Request: Render everything from the beginning of the listing down to the line containing "center [1490, 63]." as a numbered list, omitting any blank lines.

Extracted material:
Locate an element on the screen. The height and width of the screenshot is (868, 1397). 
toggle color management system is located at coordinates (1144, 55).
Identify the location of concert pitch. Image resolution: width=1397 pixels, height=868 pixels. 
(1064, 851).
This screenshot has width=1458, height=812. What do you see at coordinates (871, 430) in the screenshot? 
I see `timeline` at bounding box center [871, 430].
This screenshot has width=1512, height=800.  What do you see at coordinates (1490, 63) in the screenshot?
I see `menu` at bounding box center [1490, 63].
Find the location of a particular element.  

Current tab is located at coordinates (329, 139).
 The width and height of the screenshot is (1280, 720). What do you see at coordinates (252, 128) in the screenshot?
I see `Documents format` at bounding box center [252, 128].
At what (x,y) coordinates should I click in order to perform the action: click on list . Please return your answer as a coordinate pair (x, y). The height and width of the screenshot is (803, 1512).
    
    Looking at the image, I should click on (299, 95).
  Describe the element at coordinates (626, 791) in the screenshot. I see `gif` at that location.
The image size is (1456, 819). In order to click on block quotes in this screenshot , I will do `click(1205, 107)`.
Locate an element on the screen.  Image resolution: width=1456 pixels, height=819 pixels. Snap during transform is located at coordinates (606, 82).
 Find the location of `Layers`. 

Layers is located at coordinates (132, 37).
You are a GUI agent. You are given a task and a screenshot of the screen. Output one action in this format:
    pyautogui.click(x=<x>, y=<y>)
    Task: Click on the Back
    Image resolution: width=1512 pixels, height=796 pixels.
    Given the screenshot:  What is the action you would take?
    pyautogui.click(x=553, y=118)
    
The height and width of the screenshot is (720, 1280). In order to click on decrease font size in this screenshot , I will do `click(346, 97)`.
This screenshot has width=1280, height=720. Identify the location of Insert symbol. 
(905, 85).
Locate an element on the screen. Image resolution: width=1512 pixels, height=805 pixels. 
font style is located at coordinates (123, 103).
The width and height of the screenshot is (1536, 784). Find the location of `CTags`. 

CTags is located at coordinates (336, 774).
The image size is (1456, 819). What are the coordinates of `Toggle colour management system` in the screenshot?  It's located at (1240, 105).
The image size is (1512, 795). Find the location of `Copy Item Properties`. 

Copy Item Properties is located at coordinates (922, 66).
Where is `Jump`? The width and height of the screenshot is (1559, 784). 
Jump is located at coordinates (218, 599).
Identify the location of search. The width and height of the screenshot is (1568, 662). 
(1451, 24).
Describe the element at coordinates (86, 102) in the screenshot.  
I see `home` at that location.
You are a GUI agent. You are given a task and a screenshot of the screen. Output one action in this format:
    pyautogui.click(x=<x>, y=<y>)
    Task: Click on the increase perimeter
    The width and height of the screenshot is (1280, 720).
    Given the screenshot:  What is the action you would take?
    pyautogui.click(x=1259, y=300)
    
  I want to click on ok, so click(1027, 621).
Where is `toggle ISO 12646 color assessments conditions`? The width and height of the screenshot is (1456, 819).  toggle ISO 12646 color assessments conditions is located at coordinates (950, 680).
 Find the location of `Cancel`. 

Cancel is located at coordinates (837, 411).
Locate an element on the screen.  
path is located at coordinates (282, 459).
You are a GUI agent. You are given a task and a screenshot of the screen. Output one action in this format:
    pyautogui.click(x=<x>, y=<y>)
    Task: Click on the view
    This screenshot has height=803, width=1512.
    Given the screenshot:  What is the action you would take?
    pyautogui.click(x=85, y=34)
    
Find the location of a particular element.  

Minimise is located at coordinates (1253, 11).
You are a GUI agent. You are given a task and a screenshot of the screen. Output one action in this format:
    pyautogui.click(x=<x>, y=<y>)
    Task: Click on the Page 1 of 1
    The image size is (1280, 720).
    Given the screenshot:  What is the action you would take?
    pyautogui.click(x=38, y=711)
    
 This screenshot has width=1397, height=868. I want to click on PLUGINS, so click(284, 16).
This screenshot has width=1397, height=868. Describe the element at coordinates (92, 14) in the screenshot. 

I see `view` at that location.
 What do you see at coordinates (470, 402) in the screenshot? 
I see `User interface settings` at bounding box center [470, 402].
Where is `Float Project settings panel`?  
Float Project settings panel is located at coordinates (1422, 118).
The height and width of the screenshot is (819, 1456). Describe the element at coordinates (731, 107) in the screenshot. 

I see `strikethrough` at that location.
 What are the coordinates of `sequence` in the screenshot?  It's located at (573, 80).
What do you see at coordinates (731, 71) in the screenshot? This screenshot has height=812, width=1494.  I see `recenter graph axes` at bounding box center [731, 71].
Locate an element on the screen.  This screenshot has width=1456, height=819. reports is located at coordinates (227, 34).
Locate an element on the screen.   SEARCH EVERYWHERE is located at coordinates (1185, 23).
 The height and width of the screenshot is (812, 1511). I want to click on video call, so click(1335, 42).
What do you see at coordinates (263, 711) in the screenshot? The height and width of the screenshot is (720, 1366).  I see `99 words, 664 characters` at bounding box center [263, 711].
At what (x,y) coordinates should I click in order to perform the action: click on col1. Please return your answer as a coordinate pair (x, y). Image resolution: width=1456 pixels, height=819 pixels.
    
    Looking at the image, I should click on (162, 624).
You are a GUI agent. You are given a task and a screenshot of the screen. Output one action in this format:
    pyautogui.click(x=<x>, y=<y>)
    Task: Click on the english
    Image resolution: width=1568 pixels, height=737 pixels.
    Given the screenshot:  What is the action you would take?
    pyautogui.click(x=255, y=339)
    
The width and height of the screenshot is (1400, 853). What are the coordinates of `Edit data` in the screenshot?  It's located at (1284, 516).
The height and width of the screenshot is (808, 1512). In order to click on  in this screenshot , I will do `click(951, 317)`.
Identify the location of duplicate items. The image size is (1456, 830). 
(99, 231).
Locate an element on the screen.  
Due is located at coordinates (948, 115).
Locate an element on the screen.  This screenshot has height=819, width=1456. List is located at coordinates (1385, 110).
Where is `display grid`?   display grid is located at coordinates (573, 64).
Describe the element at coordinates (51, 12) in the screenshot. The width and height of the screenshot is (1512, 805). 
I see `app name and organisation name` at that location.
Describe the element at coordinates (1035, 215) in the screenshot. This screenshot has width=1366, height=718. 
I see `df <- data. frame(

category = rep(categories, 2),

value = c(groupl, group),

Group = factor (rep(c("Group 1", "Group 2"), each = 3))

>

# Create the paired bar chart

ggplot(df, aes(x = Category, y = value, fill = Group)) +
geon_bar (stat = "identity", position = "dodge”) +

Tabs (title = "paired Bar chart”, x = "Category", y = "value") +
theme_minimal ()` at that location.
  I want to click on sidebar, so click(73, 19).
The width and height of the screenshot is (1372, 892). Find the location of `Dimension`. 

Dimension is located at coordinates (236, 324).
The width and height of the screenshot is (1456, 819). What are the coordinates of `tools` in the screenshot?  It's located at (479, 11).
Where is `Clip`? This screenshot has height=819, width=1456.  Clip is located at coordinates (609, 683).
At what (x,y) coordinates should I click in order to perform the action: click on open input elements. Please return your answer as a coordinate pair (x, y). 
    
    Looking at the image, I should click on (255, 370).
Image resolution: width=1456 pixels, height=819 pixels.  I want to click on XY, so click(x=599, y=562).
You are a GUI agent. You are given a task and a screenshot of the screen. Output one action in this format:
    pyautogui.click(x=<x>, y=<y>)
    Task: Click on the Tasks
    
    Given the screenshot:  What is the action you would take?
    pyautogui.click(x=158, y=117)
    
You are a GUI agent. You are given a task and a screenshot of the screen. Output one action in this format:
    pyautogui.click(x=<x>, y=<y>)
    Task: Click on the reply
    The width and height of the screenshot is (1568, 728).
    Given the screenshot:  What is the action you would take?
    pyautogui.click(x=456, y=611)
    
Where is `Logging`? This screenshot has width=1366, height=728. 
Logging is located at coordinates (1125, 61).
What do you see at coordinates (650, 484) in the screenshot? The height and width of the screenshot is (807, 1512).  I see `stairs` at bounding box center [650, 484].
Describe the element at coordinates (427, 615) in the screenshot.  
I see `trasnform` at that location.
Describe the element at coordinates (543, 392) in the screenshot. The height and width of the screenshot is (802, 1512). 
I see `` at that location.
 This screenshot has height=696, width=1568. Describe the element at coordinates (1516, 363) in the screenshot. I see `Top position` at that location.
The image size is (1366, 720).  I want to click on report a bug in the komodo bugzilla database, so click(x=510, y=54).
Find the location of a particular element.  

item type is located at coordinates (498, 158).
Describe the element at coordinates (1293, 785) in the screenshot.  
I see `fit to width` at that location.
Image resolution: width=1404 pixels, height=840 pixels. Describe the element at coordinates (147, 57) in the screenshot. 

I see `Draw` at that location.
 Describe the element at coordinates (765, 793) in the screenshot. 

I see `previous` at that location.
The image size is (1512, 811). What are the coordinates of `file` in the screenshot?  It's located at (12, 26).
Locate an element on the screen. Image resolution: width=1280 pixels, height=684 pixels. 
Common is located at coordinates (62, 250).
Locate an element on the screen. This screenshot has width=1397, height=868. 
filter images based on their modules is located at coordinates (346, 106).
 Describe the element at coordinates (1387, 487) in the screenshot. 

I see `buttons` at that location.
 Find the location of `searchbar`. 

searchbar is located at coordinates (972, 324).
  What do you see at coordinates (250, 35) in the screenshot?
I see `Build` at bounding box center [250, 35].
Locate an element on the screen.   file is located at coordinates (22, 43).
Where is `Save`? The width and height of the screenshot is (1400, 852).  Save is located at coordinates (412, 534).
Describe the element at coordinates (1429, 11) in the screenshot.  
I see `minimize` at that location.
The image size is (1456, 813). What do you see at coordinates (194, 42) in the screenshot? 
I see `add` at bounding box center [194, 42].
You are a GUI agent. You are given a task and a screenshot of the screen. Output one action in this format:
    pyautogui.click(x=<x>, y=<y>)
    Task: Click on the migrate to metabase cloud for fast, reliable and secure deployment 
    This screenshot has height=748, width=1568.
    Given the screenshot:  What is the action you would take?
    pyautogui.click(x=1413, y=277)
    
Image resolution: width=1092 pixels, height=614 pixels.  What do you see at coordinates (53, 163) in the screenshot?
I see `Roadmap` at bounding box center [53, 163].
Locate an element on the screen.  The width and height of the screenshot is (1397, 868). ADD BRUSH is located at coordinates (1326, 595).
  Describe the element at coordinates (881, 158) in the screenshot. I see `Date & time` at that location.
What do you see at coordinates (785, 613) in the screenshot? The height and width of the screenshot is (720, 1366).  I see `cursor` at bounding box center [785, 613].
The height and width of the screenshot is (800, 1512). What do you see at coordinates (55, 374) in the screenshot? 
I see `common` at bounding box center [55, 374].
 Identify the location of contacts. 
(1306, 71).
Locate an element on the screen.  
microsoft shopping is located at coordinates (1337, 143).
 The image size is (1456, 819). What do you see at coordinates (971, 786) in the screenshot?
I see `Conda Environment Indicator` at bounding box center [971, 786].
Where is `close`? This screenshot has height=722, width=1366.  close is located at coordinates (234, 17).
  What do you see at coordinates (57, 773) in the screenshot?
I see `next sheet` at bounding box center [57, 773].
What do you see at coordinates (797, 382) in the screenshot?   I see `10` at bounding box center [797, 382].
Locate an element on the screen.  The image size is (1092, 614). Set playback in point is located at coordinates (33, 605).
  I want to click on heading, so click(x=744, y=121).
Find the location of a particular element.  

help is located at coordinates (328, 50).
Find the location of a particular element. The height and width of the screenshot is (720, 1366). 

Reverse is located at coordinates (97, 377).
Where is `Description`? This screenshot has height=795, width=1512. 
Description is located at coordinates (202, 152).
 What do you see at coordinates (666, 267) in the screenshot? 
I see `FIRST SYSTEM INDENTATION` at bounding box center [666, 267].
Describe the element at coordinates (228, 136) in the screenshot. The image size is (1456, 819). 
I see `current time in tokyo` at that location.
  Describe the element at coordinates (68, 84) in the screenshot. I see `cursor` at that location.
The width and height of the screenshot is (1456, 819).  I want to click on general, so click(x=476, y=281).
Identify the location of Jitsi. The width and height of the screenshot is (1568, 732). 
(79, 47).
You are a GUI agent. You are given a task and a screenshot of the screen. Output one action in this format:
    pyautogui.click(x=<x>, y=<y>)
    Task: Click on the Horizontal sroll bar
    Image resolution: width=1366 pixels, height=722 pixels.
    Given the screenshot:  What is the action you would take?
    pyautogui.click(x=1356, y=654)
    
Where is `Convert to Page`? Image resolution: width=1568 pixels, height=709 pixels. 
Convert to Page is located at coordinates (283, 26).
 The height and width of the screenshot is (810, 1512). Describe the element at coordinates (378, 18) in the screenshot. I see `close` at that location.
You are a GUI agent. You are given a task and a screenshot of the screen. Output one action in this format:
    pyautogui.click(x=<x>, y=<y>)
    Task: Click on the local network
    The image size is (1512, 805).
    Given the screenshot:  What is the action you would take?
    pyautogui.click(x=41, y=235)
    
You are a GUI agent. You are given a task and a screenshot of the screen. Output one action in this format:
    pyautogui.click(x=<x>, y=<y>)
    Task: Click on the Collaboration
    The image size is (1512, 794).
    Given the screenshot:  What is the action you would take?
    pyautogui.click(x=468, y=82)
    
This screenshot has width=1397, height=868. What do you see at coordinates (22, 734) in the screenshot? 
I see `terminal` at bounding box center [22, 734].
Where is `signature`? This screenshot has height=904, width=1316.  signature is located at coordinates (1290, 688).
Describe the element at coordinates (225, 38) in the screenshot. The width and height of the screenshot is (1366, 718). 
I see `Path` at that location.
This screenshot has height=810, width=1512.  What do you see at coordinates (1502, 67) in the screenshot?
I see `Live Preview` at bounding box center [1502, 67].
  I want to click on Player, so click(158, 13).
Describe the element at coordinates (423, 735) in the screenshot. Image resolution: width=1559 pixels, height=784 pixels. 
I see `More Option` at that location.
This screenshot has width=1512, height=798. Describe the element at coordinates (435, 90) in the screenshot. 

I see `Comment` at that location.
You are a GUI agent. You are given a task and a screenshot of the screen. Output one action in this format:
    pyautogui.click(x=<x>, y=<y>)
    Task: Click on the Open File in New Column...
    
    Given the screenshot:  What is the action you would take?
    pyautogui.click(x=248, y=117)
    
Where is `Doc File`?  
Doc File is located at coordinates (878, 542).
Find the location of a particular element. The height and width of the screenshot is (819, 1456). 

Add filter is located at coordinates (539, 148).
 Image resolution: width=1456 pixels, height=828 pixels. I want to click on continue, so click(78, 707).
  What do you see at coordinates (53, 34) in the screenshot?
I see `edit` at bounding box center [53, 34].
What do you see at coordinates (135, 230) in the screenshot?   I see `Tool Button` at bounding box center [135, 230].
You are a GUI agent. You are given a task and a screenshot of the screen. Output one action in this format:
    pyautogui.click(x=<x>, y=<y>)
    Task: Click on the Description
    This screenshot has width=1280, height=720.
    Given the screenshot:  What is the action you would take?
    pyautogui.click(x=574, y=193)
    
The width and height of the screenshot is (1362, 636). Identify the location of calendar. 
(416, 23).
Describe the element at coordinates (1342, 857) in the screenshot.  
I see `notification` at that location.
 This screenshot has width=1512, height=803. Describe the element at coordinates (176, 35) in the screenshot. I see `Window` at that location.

Final result:
1. Locate an element on the screen. The height and width of the screenshot is (868, 1397). 
2. toggle color management system is located at coordinates (1144, 55).
3. Identify the location of concert pitch. Image resolution: width=1397 pixels, height=868 pixels. 
4. (1064, 851).
5. This screenshot has width=1458, height=812. What do you see at coordinates (871, 430) in the screenshot? 
6. I see `timeline` at bounding box center [871, 430].
7. This screenshot has width=1512, height=800.  What do you see at coordinates (1490, 63) in the screenshot?
8. I see `menu` at bounding box center [1490, 63].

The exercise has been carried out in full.